Obs.: \”Esta mudança nas características bioquímicas-fisiológicas das fibras musculares pode ocorrer também através da atividade muscular intensa (treinamento) e talvez da inatividade, pois a estrutura da fibra muscular se adapta para função como o músculo é funcionalmente usado\” [4, 5]
Características da estimulação
A estimulação de um músculo ou fibras neuro-musculares com frequências maiores que a sua velocidade de despolarização/repolarização máxima, faz com que essas fibras de despolarizem na sua frequência própria, tornando a despolarização assíncrona, ou seja, a cada pulso de corrente não corresponde a uma despolarização da fibra. E isto se dá basicamente por três aspectos[61]:
1) O número de impulsos que pode ser transmitido por uma fibra nervosa, a cada segundo, é determinado pelo \”período refratário\” da fibra (definido como o intervalo de tempo desde o início da despolarização até o fim da
repolarização), o que depende, em grande parte, do calibre da fibra. As fibras de maior calibre podem transmitir 2500 impulsos por segundo[7].
2) Por conta do exposto acima, pode haver a possibilidade da frequência média ter um valor acima da frequência de despolarização máxima das fibras nervosas motoras, pois durante a estimulação alguns pulsos podem coincidir com o período refratário absoluto causando maior dificuldade na repolarização.
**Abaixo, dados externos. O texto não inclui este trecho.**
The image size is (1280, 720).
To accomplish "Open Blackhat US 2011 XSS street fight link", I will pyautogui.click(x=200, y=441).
O retorno ao potencial de repouso da membrana torna-se cada vez mais demorado, terminando por não mais se estabelecer enquanto durar a estimulação[6]..
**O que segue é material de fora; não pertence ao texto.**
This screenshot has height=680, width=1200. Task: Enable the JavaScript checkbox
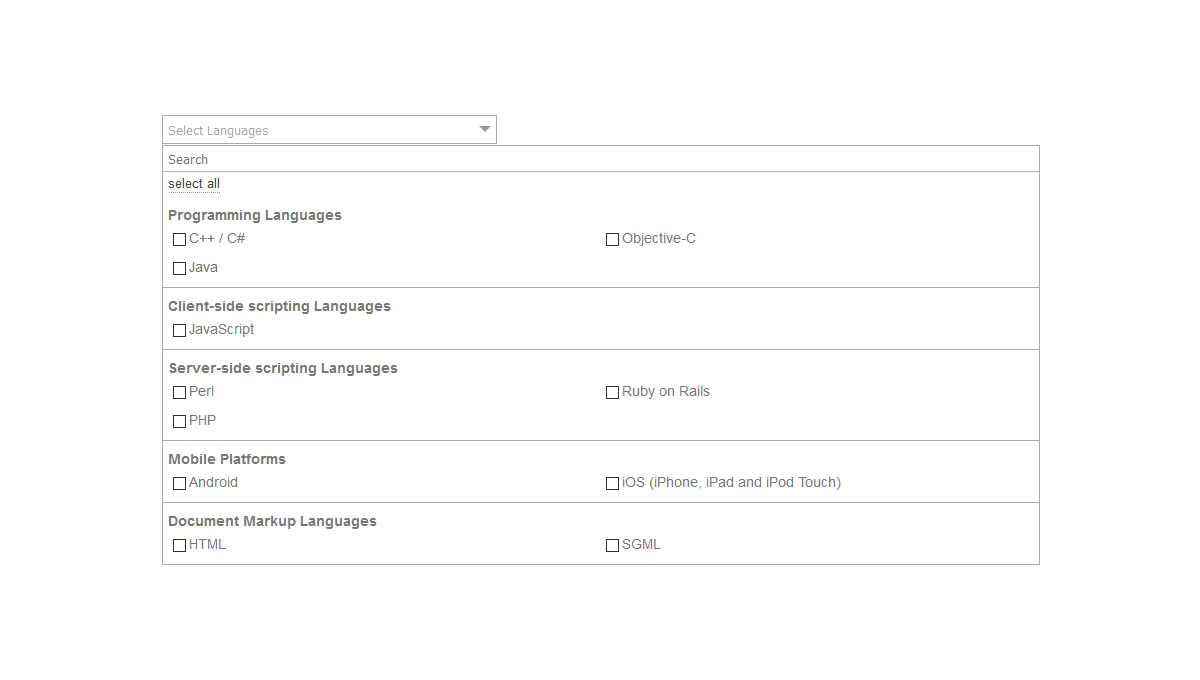[x=179, y=330]
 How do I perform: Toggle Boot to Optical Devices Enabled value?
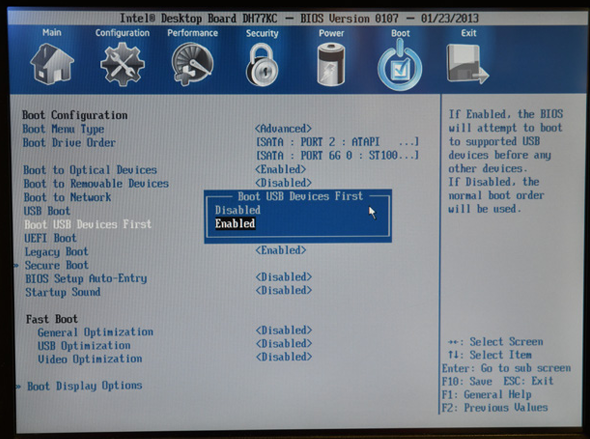tap(280, 169)
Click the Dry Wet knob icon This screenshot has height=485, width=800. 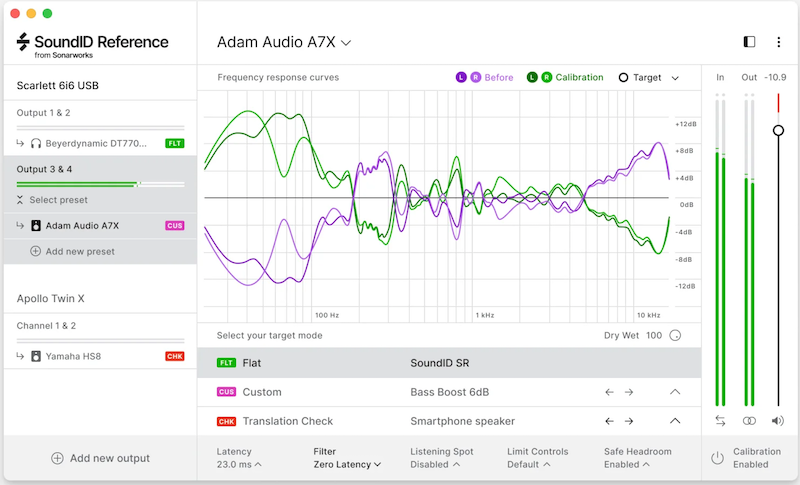click(675, 336)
3) Em virtude da frequência elevada, ocorre intensa fadiga da placa motora terminal com a estimulação elétrica, não permitindo que essa placa motora converta os impulsos elétricos em despolarização da membrana da fibra muscular. O nervo então demonstra um fenômeno de acomodação que faz com que o período refratário se torne cada vez mais longo[6]..
OBS.: Para prevenir o que foi relatado acima pode haver necessidade de se interromper a frequência média, em intervalos que devem coincidir com o término de cada despolarização, evitando que fibra nervosa seja bombardeada durante o período refratário. Nestas configurações, a fibra se desporaliza na frequência de modulação da corrente (interrupção), conservando sua sensibilidade à estimulação elétrica. [3, 6]
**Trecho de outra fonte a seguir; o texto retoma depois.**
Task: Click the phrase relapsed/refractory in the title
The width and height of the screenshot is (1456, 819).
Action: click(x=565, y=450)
Encontra-se em alguns tipos de correntes de média frequência estas características de interrupção citadas acima, pois possuem um tipo de modulação em forma de rajadas havendo uma interrupção durante a qual a
corrente é nula, e isso favorece a prevenção de fadiga na placa motora. [6]
(Figura abaixo)
Portanto a interrupção da corrente de média frequência em diversas frequências baixas (modulação), permite o trabalho das diferentes fibras musculares, de acordo com as velocidades ótimas de despolarização de cada
tipo de neurônio motor (fibra fásica ou tônica). Pois segundo Hoogland (1998)[3], se trabalharmos com correntes alternadas não moduladas (sem interrupção) com uma frequência acima de 3000 Mhz a unidade motora se
descarregará em sua própria frequência não permitindo que a estrutura muscular altere sua morfologia, não havendo nenhum efeito específico no músculo. Mas quando se usa correntes alternadas moduladas (corrente russa) um padrão de despolarização pode ser imposto ao axônio promovendo alterações morfológicas e histoquímicas na musculatura, em proporção à frequência imposta artificialmente para as fibras fásicas ou tônicas.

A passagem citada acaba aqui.